__Records to process__
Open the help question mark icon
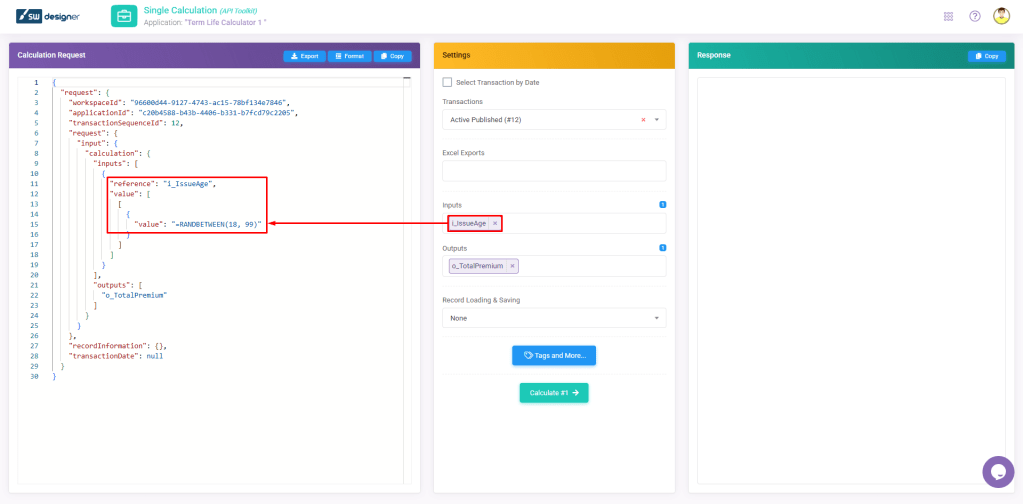 coord(975,16)
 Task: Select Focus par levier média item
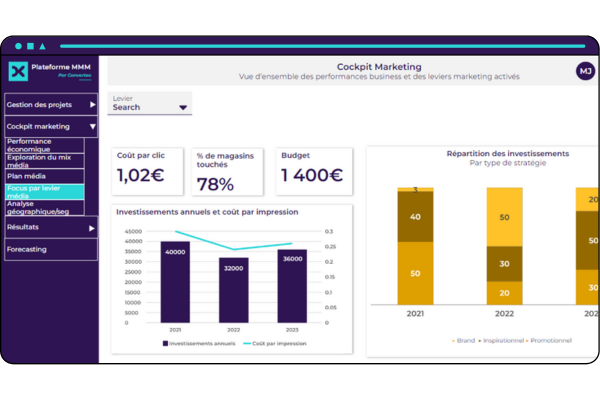43,190
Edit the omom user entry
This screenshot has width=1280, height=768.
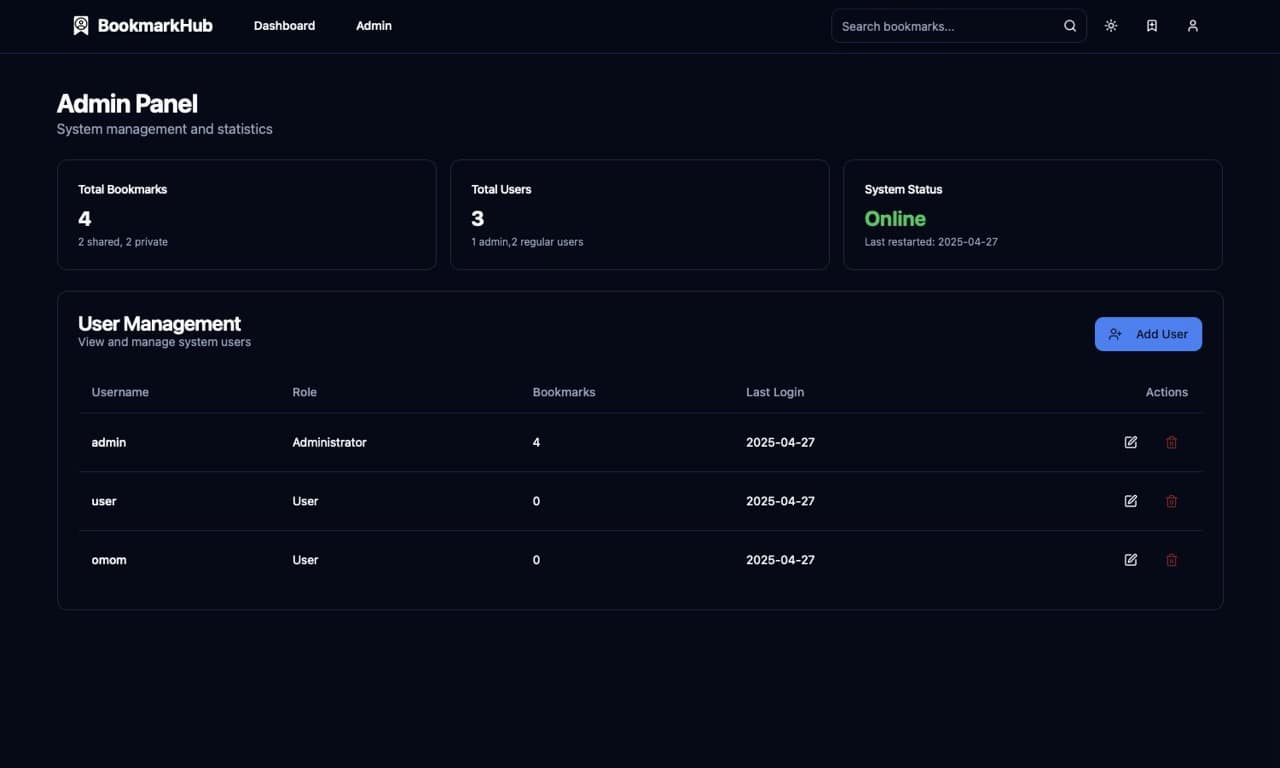click(1131, 560)
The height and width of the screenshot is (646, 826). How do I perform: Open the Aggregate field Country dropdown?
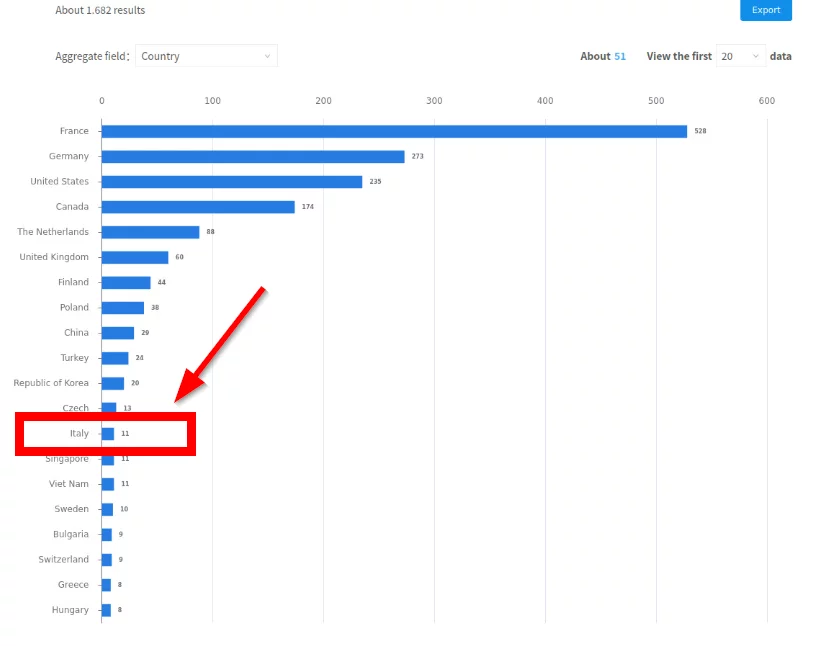206,57
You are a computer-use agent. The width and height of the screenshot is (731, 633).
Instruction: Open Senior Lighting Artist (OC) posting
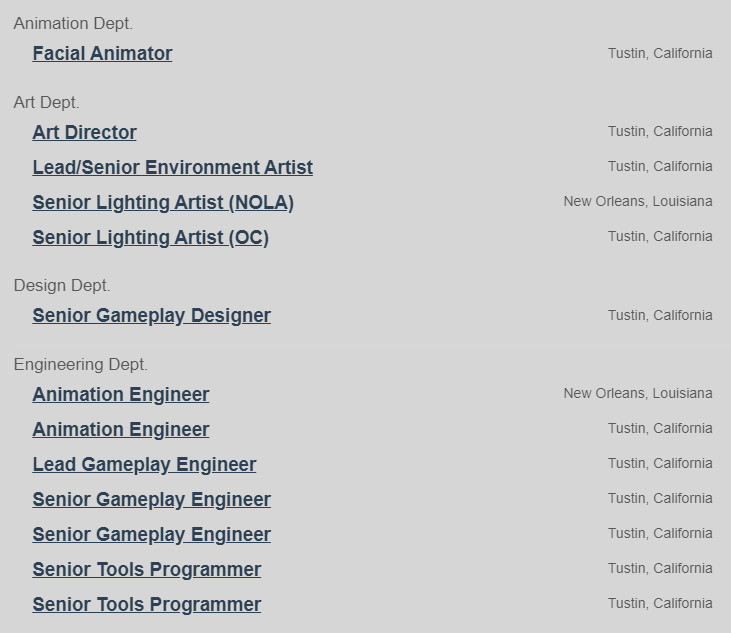tap(151, 237)
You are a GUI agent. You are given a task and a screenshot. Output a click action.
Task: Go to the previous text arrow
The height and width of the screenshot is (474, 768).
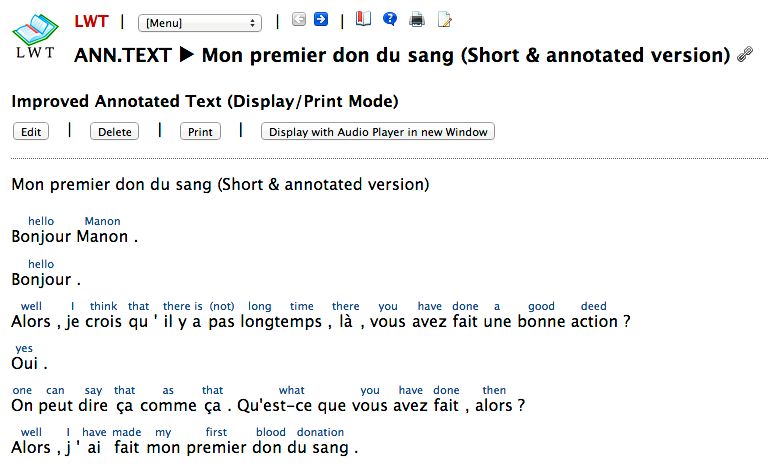pos(299,19)
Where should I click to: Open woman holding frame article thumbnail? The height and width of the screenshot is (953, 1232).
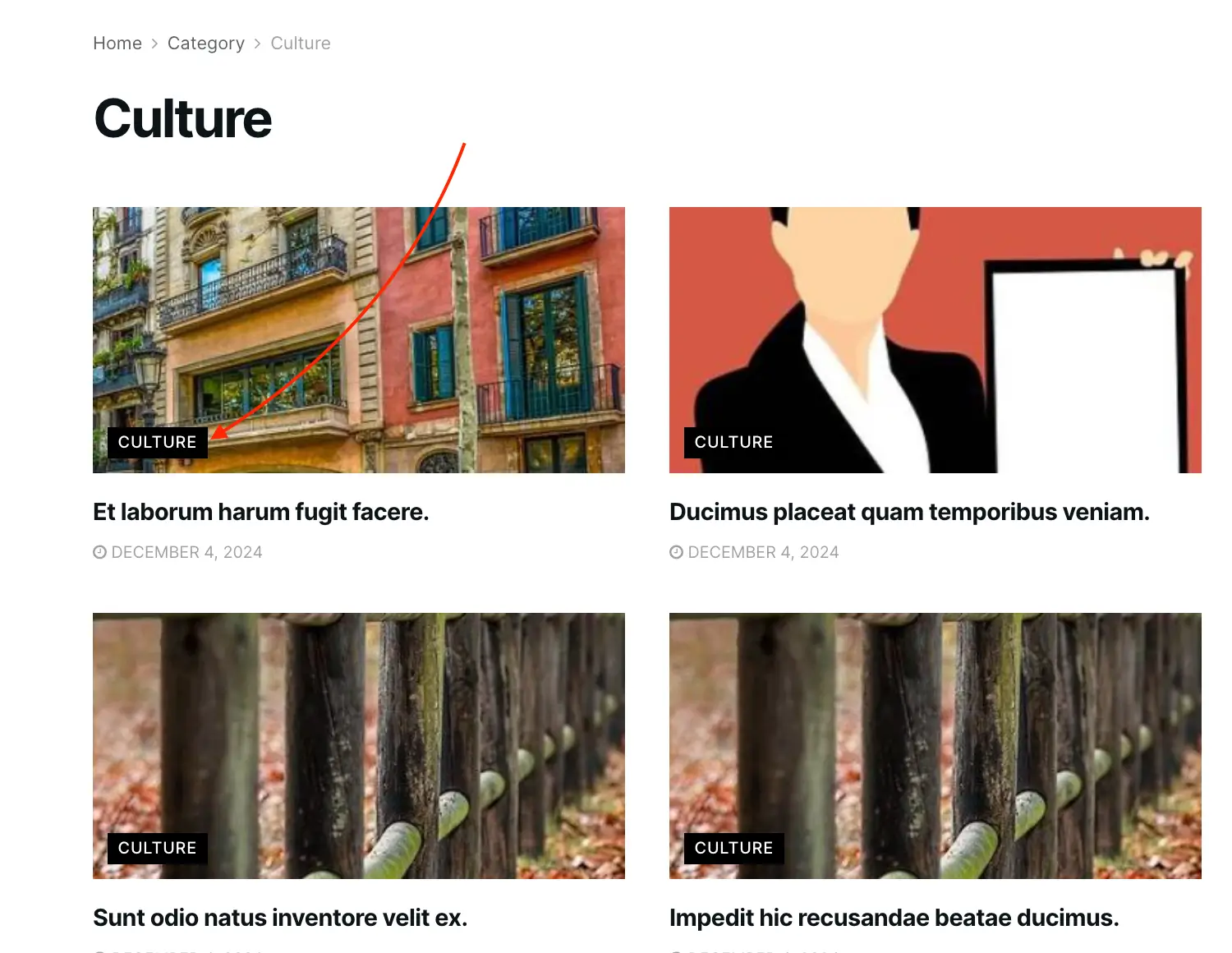click(935, 340)
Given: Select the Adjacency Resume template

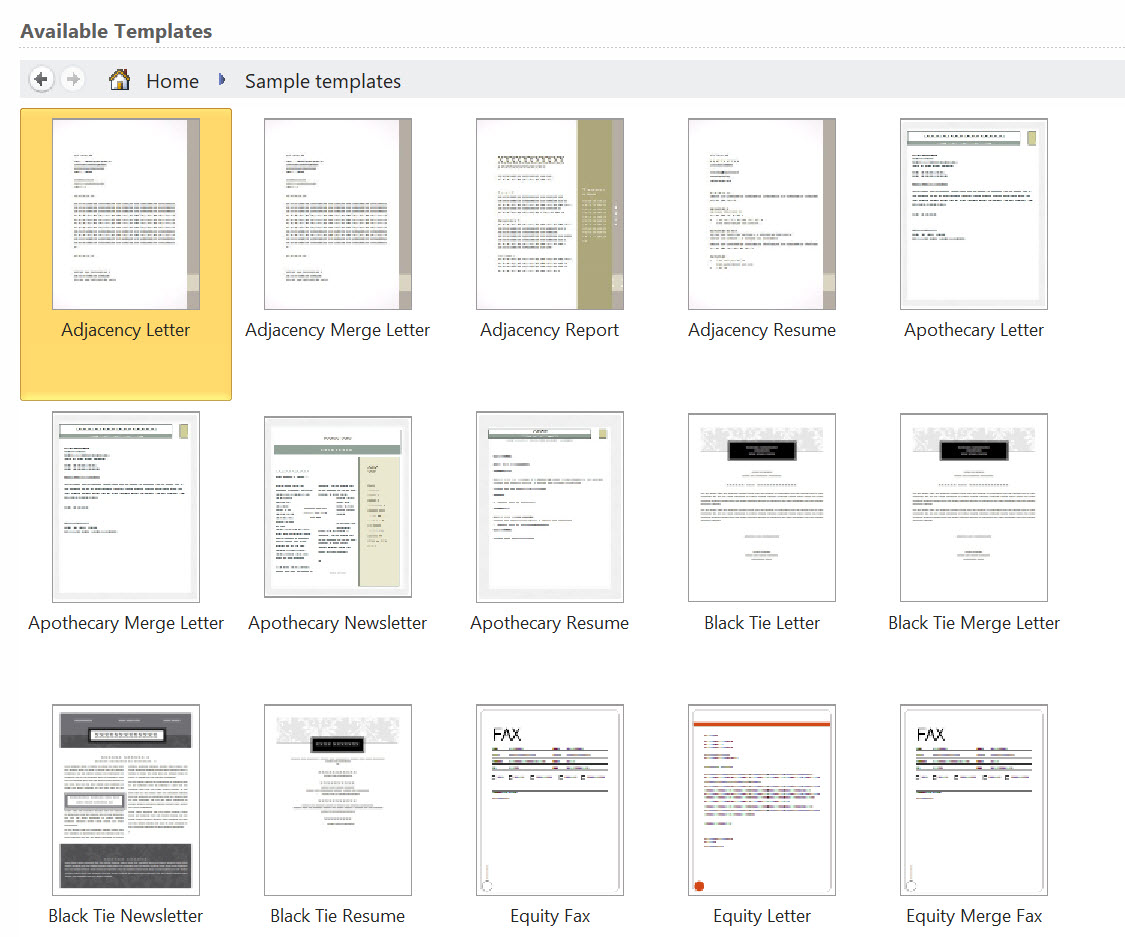Looking at the screenshot, I should point(762,215).
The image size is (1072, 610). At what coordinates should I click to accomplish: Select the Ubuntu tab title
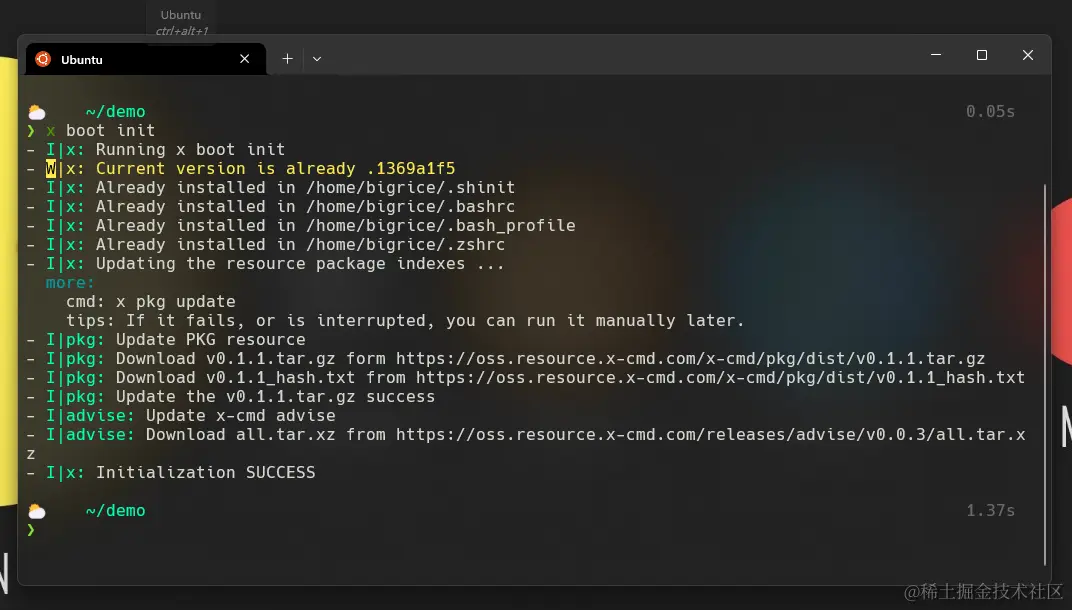tap(82, 60)
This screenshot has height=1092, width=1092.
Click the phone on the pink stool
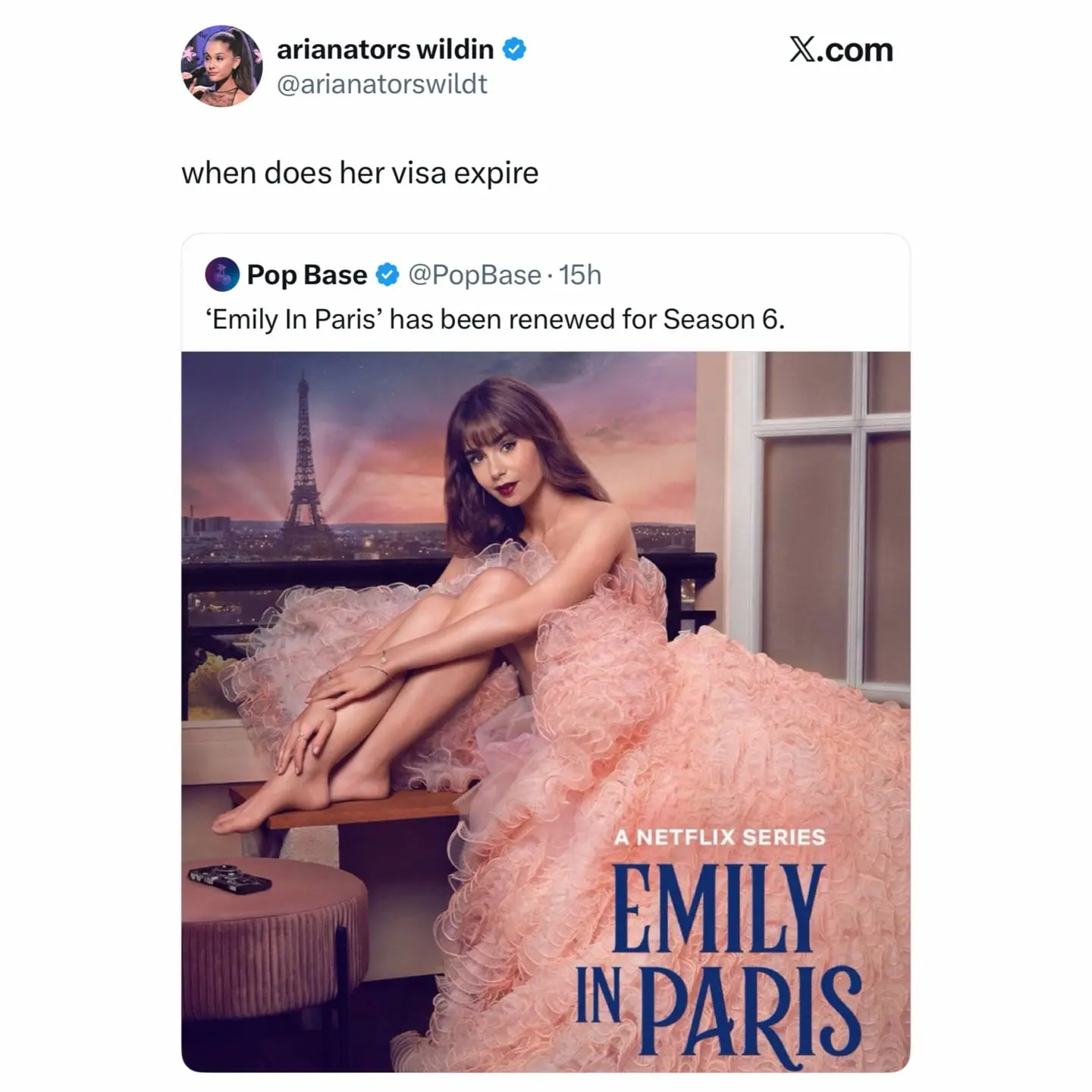230,878
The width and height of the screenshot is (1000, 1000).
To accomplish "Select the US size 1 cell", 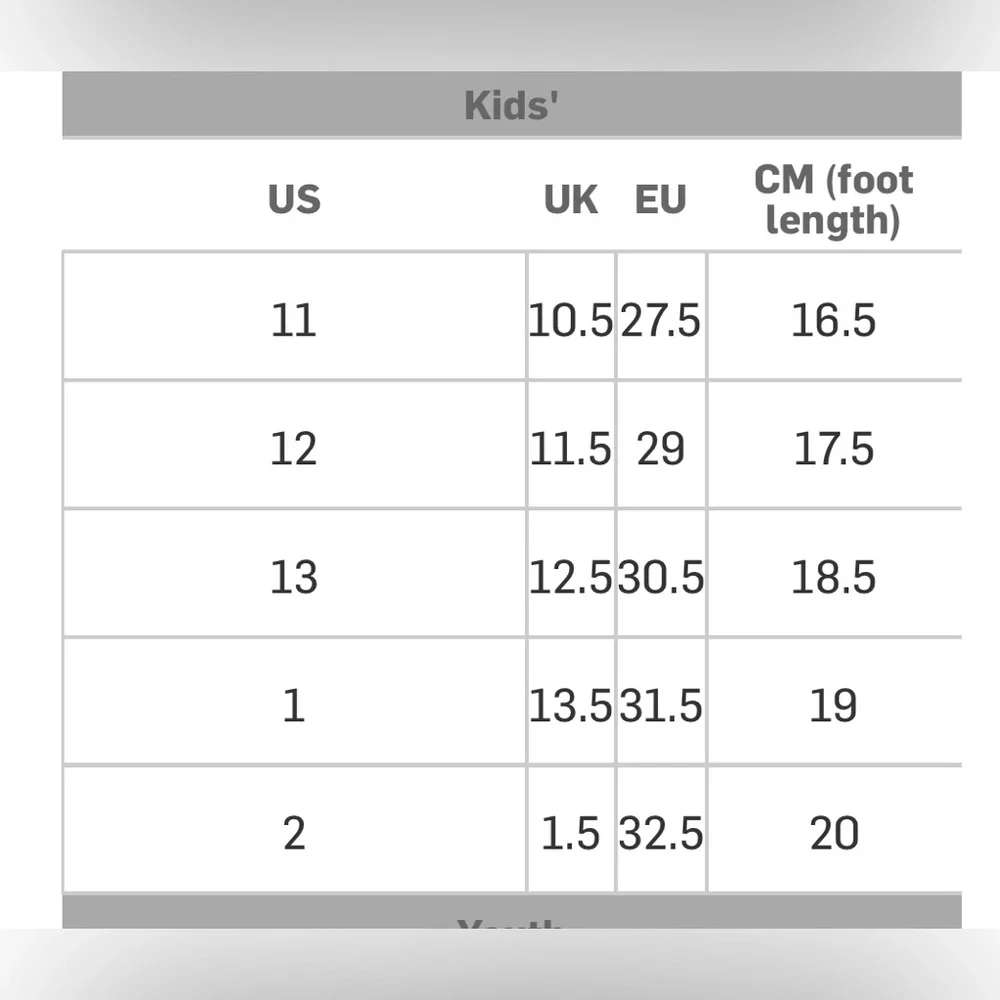I will [294, 706].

__Exercise goal__
Once you have counted the lines of the records holding the string "agent", state that number with no other words.

__Expected output__
2